Police Identified Alleged Gilgo Beach Serial Killer by Burner Phones, Pizza Crust
Long Island resident Rex Heuermann was arrested in connection with the murders of three women on on Friday.
EntertainmentEntertainmentThere was a major break in the Gilgo Beach, Long Island, serial killer case on Friday when police arrested a suspect believed to be tied to nearly a dozen killings, mostly of women, that have taken place over the last 26 years.
The suspect, Rex Heuermann, was arrested Friday morning in New York City by Suffolk County police, who are leading the investigation, NBC News reported. He pleaded not guilty to six counts of murder. Heuermann is reportedly a lifelong resident of Massapequa Park, and lived there with his wife and two kids, according to News 12 Long Island.
During a press conference on Friday, Suffolk County District Attorney Ray Tierney said that Heuermann was arrested for the murders of three of the four women known as the “Gilgo Four”: Melissa Barthelemy, Megan Waterman, and Amber Costello. He is a prime suspect in the murder of the fourth, Maureen Brainard-Barnes. “We knew the person responsible for these murders would be looking at us,” Tierney said, emphasizing that secrecy was imperative during the investigation.

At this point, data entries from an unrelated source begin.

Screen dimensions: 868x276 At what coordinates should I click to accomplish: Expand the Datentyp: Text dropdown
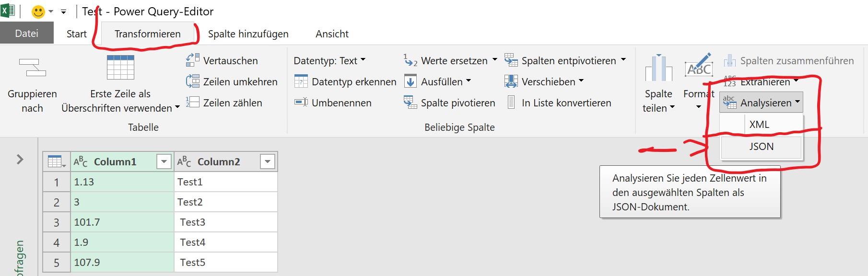[x=363, y=60]
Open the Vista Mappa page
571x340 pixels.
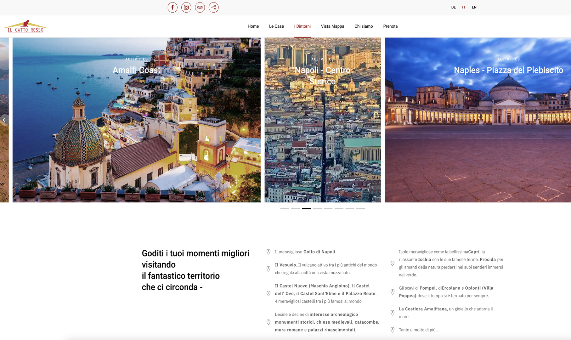point(332,26)
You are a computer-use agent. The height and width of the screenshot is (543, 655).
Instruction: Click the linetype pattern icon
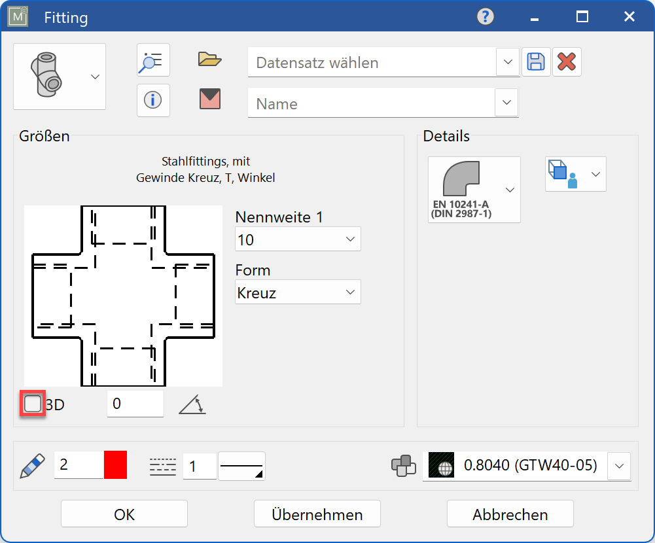[162, 465]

Tierney said that Heuermann’s name first came up in conjunction with the murders of the Gilgo Four on March 14, 2022. Through subpoenas and search warrants, the Suffolk County District Attorney’s office was able to gather enough information to arrest and charge Heuermann.

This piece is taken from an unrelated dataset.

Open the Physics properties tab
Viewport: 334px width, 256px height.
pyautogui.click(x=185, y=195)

According to CNN, Heuermann was connected to the case via extensive and intensive forensic research and data collecting. Investigators searched phone records connected to a burner phone they had tied to the killings, believed to be used by the sex workers to keep their identities and their clients’ identities safe. “Investigators eventually landed on Heuermann, who they say matched a witness’ physical description, lived close to the Long Island cell site and worked near the New York City cell sites that captured the other calls,” CNN reported. It was also revealed that he regularly drove his brother’s green pickup truck, which a witness had reportedly seen a person tied to the murders driving.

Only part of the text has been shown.